The author is a Reuters Breakingviews columnist. The opinions expressed are his own.

BT is in a strong position for mobile M&A. It has shaken up UK communications by moving into television and by preparing to launch a novel mobile service of its own. Now the fixed-line giant finds itself with a choice of two wireless networks to buy, Telefonica’s O2 unit or Orange and Deutsche Telekom’s EE. There are few likely counter-bidders for either potential target.

By European standards, Britain is late to “quad-play” packages that combine landline, broadband, mobile and TV. But BT, which shed its mobile network in 2001, is changing this. It has funds – 2.6 billion-plus pounds of free cash flow this year and wants new growth. It also needs to fight back in broadband where Sky has become a powerful rival.

Hence BT is readying a mobile service of its own, which will initially use EE’s network and eventually make use of BT’s Wi-Fi hot spots and in-home kit.
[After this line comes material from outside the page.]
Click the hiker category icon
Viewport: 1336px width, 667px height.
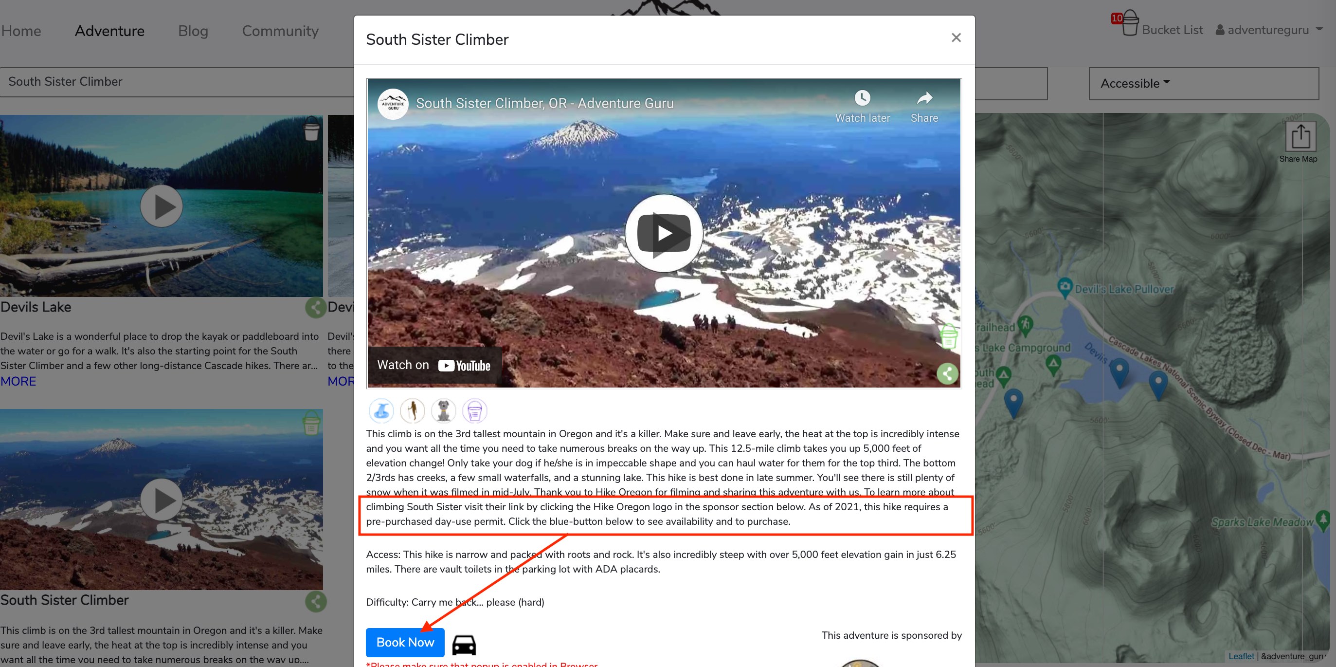pyautogui.click(x=412, y=411)
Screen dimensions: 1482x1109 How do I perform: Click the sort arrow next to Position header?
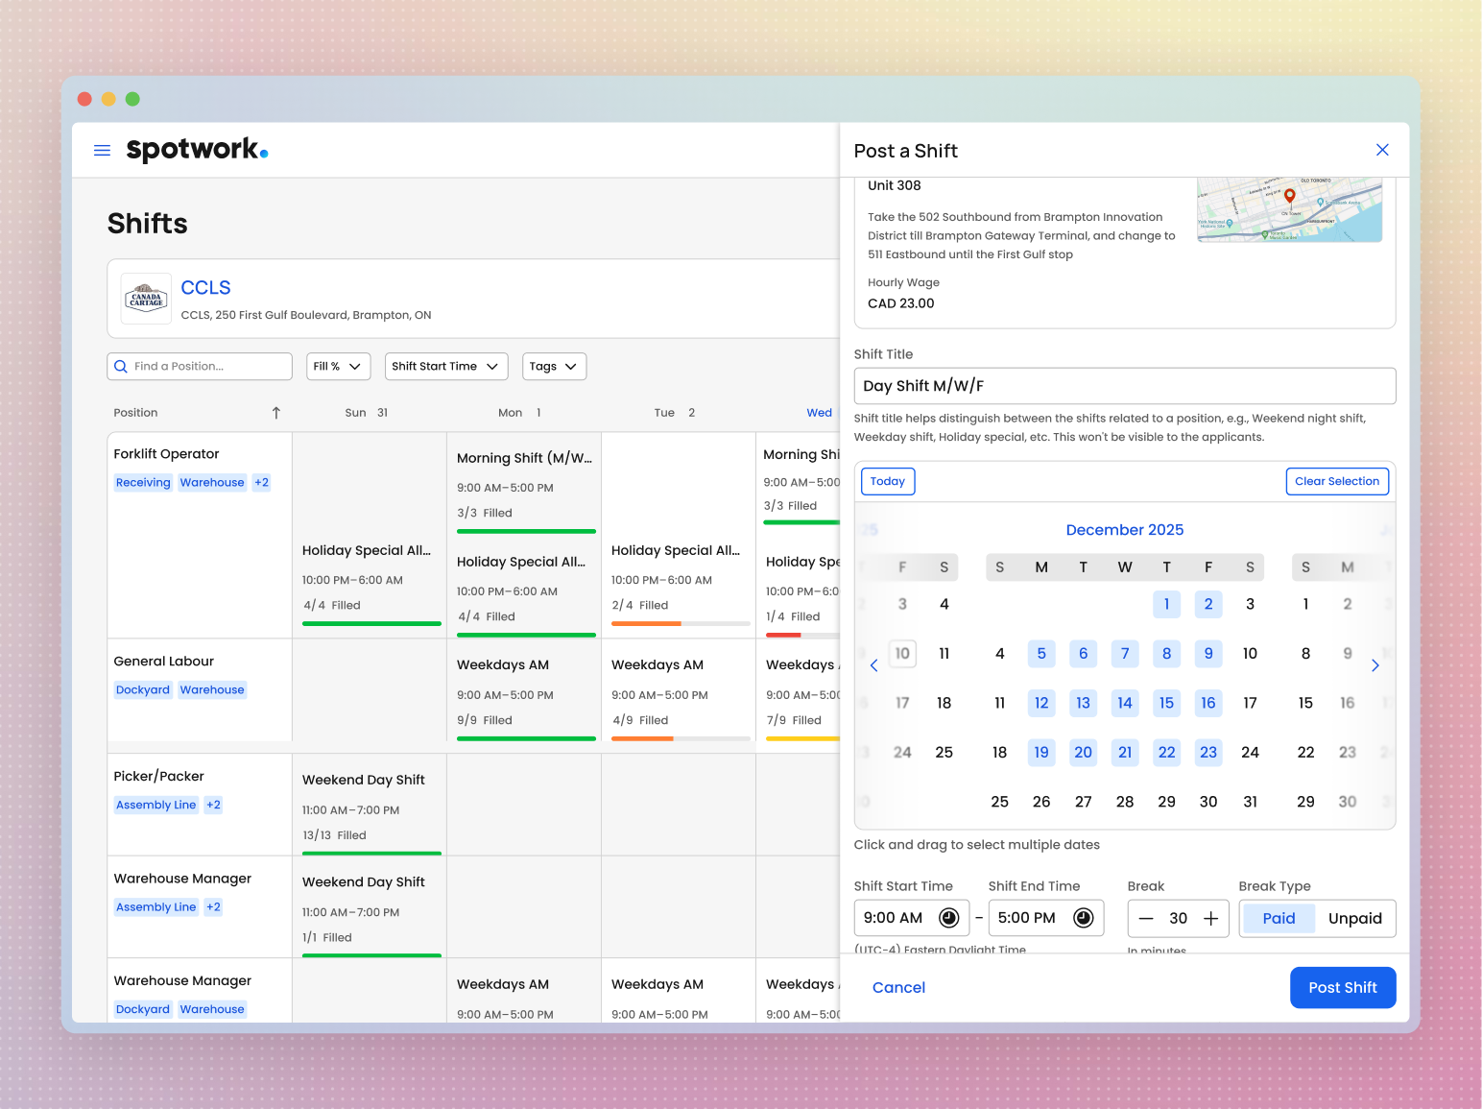pos(275,412)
Finishing this technologically tricky, “inside-out” network will take time but its emergence has already put pressure on the mobile-focused O2 and EE.
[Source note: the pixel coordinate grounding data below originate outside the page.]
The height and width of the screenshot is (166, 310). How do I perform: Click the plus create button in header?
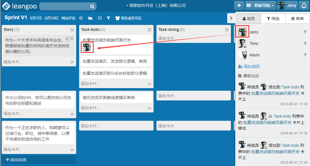[239, 5]
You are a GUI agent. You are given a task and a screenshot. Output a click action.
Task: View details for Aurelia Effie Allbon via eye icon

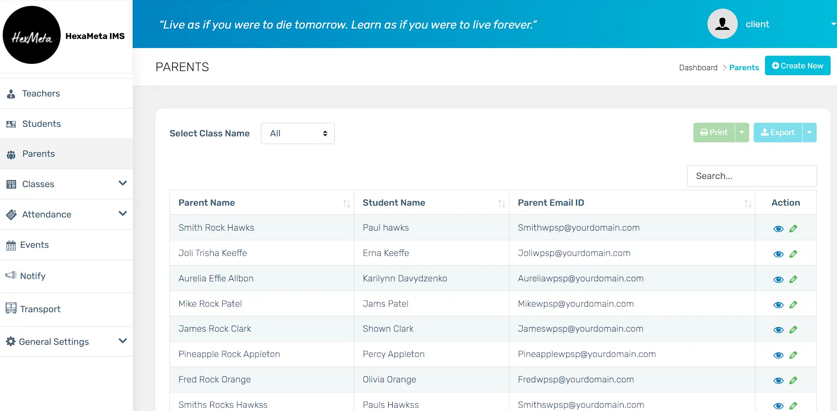778,280
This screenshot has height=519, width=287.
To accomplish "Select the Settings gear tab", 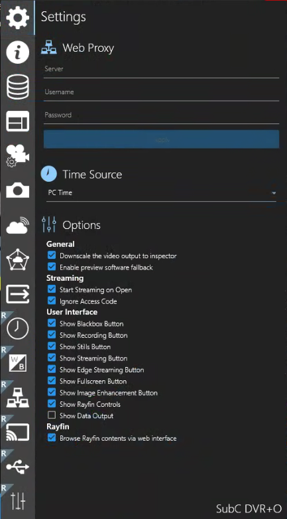I will pyautogui.click(x=17, y=17).
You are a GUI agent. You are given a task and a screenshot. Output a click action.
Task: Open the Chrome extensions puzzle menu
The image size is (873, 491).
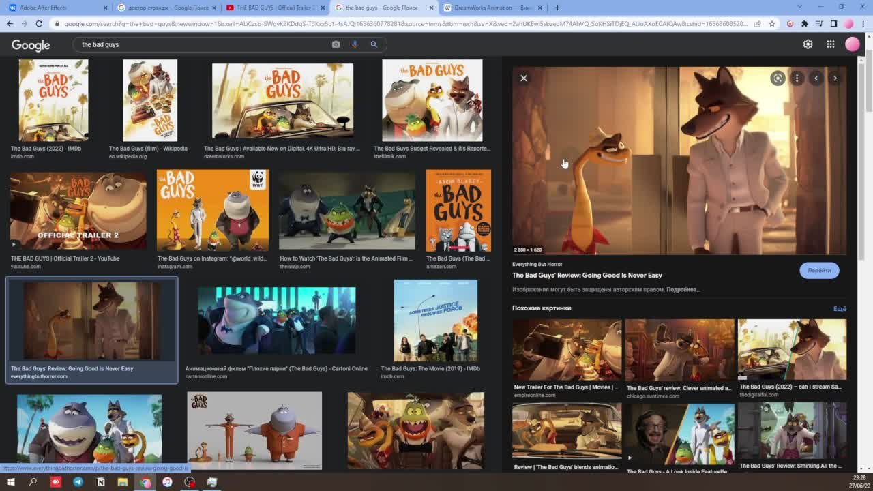coord(804,23)
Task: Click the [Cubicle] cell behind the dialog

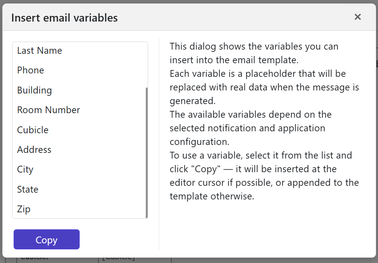Action: pyautogui.click(x=118, y=259)
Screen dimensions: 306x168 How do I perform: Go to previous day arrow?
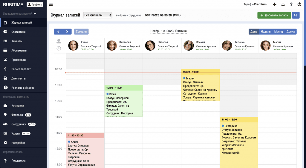58,32
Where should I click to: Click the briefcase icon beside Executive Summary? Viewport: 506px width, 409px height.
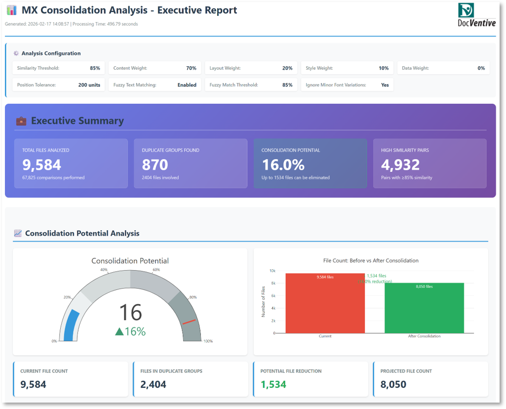coord(21,121)

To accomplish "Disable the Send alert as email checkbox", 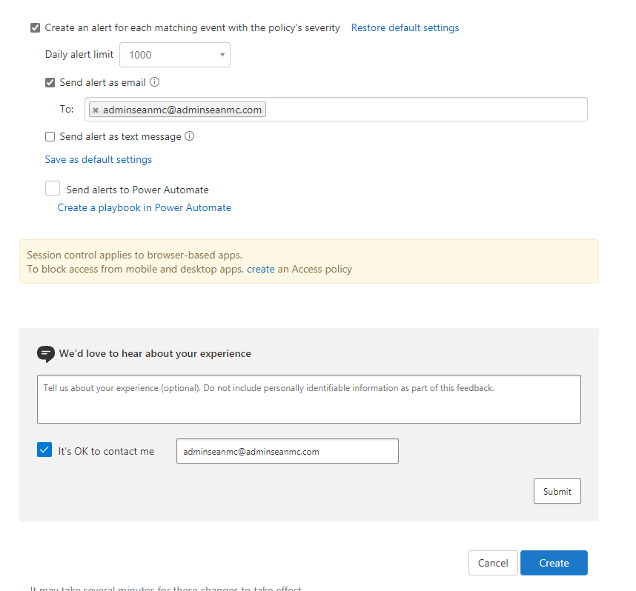I will coord(50,83).
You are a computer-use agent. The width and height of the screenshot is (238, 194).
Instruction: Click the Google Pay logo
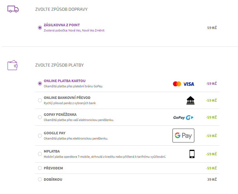tap(183, 135)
O2 may fetch somewhere between 6.5 and 7.8 times 2014 EBITDA, or 9 billion to 10.8 billion pounds. The larger EE would cost more: EBITDA was roughly one-eighth higher than Telefonica UK’s in 2013.

Profit margins are pretty low in British mobile and Citi reckons BT might struggle to boost earnings unless it can generate sizable synergies. Structure will matter too. A mooted all-equity deal wouldn’t help Telefonica de-lever, unless it loaded debt on O2 first.

Still, it helps BT that there are two potential targets and few other bidders. It would be a bold move for Liberty Global or Sky, fresh from buying sister businesses in Europe. Vodafone is probably ruled out on antitrust grounds and a move by Hutchison Whampoa, owner of the smallest network 3, looks improbable.

Other deals might follow. Fixed-line provider TalkTalk might be put together with whichever network goes unsold. Alternatively TalkTalk might go to Vodafone. Or the latter could bid for Liberty, to create a huge integrated player in Britain, Germany and the Netherlands. The M&A game in quad-play is far from over.